Bobolinks and Butterflies at Byers Woods (check out our photos!) was a great deal of fun yesterday. The day started off with the traditional Beginner's Bird Walk at Byers Woods, and there were eventually 3 groups of people on bird walks taking in that bodacious bobolink habitat and the "bobs" flying there.
Black Swamp Bird Organization and Stucker Meadow Native Plants had displays and merchandise for the shopping savvy. Please don't tell my husband how much I spent! I now own enough Turtlehead, Chelone glabra to feed an army of Baltimore Checkerspots.
The Ashland County Park District had hot dogs and chips for sale- while a Ashland Chautauqua actor portrayed Henry David Thoreau. Several GMAS members helped the locals view Bobolinks through Su Snyder's scope, and a folks signed a petition thanking the park for providing this habitat for grassland birds.
While the weather did threaten rain all day, sun-shine was actually a bigger factor, as my reddened skin will testify. Thanks to an anonymous donor, GMAS has two spanky new tents to protect us from rain and sun.
And butterflies? Warren Uxley gave a wonderful program highlighting the need for host plants in butterfly gardens. Our GMAS butterfly garden is a great collection of native plants and although the wind limited the butterfly sightings, we had at least 7 species throughout the day. These pocket gardens of habitat can make a huge difference- if we all would plant a few native plants in our own yards.
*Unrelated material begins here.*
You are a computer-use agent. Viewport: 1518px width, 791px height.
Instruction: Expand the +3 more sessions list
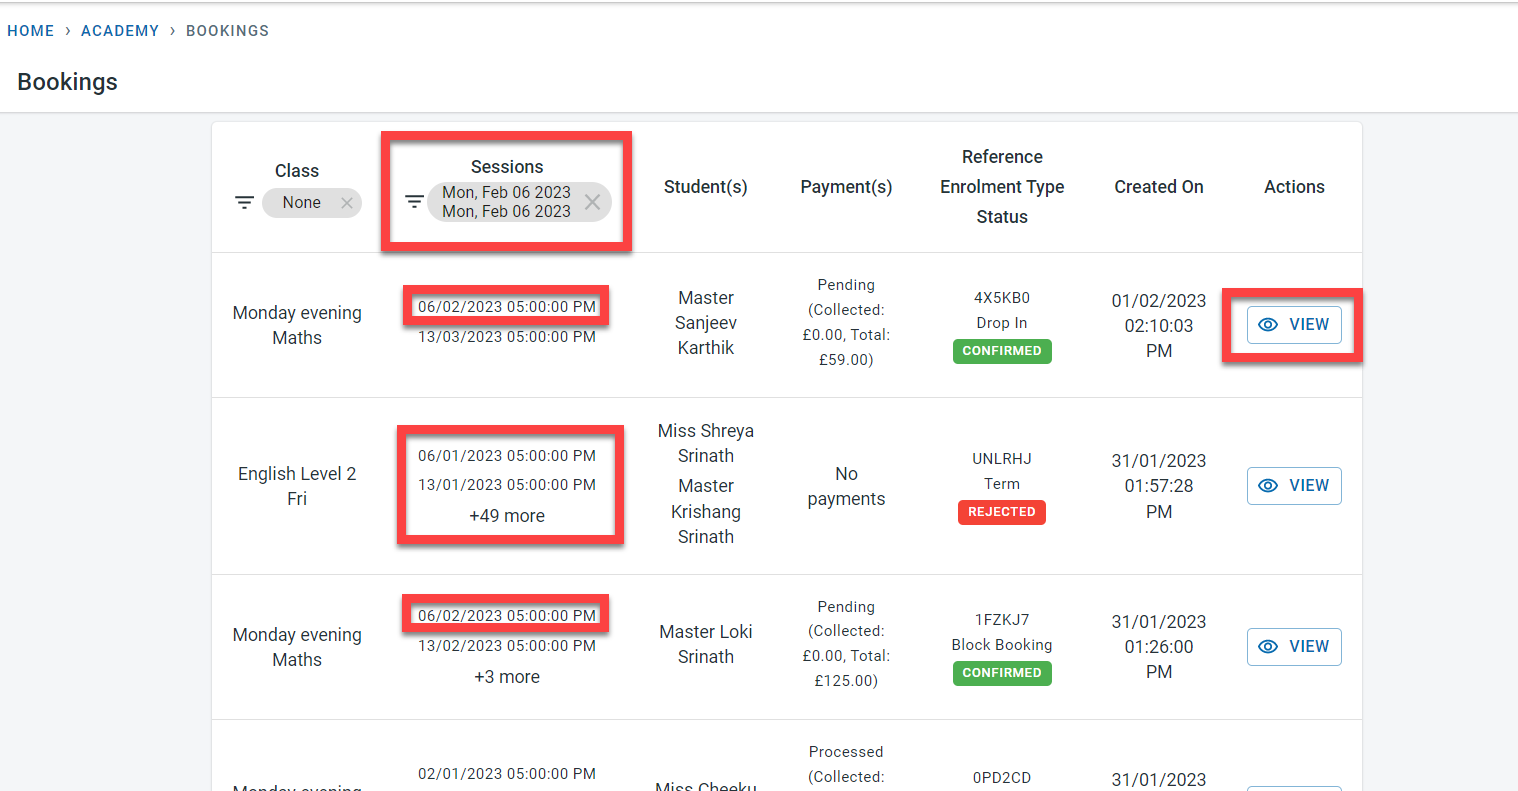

Now the quiz- did you recognize a Hackberry butterfly with his wings closed? The single large spot on the upper ventral wing is key to its identification. I was amazed at how many colors show on the ventral (under) wing. Look at those spots of blue! And although they are not in the butterfly garden, Byers Woods does have Hackberry trees. And as its name implies, it is the only host plant this butterfly will utilize. "Hackberry" is another tree species you'll want to add your host plant list for butterfly gardens!